If the world hadn’t been created in six days we don’t have to keep
any day as the Sabbath day because the motivation for the day of rest is false.
“11 For in six
days the LORD made heaven and earth, the sea, and all that is in them, but
rested the seventh day; therefore the LORD blessed the sabbath day and
consecrated it.” (Exodus 20; 11 NRSV)
God didn’t make
the heavens and the earth, the sea and all that is in them in six days and He
didn’t rest the seventh day. God didn’t bless the Sabbath day and didn’t
consecrate it.

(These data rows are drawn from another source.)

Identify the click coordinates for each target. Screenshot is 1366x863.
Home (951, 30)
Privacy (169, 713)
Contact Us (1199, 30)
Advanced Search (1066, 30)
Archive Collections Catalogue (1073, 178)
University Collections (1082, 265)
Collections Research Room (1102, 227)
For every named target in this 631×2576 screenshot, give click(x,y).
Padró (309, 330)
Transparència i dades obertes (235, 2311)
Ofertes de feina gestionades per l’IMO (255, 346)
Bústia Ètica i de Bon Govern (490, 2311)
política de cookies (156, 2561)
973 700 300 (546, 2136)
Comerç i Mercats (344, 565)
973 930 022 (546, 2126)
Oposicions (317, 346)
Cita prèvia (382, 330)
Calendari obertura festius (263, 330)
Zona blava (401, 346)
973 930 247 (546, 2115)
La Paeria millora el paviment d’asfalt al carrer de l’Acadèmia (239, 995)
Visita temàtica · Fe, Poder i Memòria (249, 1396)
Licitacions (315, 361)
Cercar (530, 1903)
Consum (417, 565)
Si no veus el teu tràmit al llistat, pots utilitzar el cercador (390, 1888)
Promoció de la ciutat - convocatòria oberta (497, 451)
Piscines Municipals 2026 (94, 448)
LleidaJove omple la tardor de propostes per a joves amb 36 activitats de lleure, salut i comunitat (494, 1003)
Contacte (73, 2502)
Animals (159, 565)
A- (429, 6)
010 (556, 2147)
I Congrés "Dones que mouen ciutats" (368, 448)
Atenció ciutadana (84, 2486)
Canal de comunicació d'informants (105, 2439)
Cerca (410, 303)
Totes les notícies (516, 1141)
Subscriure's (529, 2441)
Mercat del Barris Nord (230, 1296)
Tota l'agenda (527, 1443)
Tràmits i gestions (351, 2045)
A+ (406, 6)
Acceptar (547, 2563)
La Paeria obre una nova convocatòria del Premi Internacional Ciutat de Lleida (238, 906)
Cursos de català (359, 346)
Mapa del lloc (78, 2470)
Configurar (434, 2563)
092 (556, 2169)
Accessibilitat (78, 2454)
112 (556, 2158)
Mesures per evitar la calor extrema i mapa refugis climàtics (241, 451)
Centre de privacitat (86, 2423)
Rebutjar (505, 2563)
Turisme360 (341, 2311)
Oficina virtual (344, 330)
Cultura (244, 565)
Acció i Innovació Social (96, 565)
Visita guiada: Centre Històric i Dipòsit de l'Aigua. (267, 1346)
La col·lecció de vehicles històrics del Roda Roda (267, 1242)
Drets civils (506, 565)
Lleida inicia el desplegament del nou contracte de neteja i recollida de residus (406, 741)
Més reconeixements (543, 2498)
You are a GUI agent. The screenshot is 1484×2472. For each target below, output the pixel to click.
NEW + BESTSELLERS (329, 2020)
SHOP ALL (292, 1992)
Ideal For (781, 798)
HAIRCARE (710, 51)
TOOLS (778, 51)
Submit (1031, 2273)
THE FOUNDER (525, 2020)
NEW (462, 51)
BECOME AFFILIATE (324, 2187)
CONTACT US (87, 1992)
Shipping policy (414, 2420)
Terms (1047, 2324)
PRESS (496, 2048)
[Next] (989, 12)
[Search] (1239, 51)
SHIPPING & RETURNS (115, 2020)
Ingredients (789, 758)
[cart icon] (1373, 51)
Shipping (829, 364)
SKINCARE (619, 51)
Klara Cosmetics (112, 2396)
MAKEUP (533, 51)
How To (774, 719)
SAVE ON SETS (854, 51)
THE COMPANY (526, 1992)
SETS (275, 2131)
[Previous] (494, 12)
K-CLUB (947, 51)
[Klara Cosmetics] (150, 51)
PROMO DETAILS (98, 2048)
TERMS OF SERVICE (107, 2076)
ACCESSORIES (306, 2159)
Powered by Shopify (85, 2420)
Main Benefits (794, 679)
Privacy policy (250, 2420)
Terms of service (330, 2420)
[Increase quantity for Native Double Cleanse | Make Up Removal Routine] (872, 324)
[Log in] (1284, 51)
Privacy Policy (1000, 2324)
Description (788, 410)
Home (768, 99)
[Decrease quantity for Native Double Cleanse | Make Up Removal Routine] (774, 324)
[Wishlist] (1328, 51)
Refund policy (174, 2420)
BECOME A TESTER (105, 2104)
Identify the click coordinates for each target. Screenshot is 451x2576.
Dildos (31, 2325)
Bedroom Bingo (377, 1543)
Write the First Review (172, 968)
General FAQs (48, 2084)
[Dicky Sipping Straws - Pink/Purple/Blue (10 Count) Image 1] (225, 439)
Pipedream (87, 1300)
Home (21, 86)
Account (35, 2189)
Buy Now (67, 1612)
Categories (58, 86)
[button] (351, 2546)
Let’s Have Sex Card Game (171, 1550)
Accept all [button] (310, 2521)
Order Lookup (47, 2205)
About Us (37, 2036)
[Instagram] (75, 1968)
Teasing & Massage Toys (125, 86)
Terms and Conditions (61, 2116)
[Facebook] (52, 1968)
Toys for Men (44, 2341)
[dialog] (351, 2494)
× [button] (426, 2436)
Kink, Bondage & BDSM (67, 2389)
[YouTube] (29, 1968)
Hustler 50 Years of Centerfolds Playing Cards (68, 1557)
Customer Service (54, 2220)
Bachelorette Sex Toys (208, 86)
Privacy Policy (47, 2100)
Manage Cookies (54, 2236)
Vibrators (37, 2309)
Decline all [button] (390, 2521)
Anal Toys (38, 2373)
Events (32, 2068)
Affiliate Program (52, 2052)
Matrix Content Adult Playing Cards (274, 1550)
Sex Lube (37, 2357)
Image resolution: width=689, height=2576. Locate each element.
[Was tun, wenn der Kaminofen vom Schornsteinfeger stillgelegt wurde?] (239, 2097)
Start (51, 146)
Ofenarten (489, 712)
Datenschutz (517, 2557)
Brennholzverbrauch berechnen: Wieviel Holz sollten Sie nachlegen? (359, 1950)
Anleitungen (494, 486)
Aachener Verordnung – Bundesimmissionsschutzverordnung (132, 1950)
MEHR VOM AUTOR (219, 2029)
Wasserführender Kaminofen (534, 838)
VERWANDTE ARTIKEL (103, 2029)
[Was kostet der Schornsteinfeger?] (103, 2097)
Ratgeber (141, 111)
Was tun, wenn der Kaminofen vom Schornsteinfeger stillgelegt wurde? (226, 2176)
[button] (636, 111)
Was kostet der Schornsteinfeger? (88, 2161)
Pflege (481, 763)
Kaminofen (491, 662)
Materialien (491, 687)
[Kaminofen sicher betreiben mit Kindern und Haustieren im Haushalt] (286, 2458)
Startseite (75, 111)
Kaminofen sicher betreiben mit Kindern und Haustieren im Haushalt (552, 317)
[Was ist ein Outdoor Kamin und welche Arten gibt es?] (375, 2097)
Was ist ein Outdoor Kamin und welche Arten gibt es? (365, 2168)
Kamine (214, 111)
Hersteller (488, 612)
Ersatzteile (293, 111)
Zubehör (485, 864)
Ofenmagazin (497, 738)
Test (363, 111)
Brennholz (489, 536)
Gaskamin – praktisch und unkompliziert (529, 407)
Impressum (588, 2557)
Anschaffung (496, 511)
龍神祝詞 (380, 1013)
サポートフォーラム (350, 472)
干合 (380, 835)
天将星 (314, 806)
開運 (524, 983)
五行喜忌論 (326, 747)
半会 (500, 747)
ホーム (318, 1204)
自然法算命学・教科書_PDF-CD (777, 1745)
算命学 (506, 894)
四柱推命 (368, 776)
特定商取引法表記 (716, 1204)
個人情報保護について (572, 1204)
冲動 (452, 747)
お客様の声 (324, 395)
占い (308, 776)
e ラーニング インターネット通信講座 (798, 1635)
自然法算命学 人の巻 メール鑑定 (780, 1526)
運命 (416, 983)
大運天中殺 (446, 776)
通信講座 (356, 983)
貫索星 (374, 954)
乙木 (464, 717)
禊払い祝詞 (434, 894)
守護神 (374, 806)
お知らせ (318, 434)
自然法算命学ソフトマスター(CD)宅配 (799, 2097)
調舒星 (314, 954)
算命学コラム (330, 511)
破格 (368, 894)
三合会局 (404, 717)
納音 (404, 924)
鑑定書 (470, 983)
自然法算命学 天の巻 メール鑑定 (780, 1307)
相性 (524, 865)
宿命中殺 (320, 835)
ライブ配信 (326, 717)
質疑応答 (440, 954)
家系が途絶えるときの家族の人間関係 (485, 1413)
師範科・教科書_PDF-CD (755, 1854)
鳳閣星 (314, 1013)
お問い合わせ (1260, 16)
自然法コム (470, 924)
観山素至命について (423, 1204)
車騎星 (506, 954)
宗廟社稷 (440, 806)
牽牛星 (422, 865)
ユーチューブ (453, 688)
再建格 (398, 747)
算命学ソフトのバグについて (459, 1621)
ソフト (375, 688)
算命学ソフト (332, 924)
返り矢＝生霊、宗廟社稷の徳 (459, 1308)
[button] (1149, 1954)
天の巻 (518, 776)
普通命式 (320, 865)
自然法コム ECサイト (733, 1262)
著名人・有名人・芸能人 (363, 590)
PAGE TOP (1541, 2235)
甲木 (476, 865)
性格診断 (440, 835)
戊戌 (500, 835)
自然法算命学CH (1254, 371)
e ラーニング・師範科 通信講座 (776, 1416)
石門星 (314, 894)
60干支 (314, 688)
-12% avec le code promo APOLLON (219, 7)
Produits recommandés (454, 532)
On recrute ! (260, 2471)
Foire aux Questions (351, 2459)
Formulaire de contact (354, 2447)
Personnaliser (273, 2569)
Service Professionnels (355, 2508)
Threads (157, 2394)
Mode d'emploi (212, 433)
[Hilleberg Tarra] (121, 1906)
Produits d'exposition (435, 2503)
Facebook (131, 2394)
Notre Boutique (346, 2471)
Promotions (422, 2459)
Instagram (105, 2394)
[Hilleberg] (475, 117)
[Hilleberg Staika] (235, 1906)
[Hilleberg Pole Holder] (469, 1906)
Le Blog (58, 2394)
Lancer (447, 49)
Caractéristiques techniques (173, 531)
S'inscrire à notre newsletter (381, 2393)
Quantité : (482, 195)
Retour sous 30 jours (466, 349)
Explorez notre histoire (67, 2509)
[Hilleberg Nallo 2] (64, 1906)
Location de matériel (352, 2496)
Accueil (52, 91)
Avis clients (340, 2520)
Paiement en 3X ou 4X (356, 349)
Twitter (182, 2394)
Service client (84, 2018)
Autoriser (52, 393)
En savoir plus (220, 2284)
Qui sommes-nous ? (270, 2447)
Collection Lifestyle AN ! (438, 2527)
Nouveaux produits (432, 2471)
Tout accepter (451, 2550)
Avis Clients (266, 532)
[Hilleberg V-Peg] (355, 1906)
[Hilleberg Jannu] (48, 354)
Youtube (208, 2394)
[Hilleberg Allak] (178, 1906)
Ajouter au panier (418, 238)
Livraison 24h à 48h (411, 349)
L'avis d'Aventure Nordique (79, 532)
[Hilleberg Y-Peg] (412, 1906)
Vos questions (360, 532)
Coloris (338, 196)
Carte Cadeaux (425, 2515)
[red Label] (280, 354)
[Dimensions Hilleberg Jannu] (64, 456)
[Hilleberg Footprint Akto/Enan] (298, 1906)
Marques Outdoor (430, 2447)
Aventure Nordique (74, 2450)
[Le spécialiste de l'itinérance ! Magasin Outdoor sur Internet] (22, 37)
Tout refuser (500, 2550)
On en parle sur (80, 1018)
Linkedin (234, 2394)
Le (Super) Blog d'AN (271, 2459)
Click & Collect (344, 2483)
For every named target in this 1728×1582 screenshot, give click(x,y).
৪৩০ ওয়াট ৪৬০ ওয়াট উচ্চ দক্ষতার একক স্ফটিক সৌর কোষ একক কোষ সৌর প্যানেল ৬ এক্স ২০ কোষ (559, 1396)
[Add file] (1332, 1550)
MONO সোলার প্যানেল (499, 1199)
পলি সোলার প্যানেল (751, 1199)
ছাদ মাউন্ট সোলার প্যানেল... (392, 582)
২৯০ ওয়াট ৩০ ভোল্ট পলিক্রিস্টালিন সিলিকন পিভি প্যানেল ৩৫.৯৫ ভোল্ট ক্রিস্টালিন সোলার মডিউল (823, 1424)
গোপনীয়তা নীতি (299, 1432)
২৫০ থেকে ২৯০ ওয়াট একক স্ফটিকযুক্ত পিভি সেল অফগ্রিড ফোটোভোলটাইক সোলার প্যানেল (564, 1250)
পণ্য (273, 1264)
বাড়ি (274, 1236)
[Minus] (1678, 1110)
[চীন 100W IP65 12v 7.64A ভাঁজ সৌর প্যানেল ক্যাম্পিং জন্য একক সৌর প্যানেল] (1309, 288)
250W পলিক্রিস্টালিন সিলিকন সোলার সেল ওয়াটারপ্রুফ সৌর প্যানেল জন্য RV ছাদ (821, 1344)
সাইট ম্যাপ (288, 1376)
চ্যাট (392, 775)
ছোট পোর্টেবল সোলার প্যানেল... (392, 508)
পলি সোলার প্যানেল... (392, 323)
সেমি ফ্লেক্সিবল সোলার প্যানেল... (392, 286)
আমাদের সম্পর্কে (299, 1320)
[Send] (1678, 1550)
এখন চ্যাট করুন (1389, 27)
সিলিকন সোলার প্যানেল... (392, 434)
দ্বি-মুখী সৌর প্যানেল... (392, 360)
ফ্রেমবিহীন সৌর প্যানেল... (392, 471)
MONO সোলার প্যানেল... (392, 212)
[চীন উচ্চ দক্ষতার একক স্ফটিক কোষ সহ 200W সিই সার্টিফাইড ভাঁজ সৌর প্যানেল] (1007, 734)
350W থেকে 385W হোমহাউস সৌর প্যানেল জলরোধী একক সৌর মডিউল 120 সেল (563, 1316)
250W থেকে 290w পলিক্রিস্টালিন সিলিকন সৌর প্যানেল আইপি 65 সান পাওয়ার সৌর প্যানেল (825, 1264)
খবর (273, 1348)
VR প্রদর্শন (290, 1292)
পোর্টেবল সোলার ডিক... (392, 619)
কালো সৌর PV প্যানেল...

Jesus respected the Sabbath but rather as a tradition than as an
absolute command.
“7 But if you had
known what this means, “I desire mercy and not sacrifice”, you would not have
condemned the guiltless. 8 For the Son of Man is lord of the Sabbath.” (Matthew
12; 7-8 NRSV)
The apostle Paul
also recommended personal conviction about the respect of the Sabbath which in
his view could have been bypassed.
“5 Some judge one
day to be better than another, while others judge all days to be alike. Let all
be fully convinced in their own minds. 6 Those who observe the day, observe it
in honour of the Lord. Also those who eat, eat in honour of the Lord, since they
give thanks to God; while those who abstain, abstain in honour of the Lord and
give thanks to God.” (Romans 14; 5-6 NRSV)
If we want to be consistent with reality we don’t have to feel obligated to
respect any special day for religious reasons, neither Saturday nor Sunday, nor
another day in the week, because God didn’t take any rest after the end of the
creation. The creation isn’t ended, it is evolving all the time.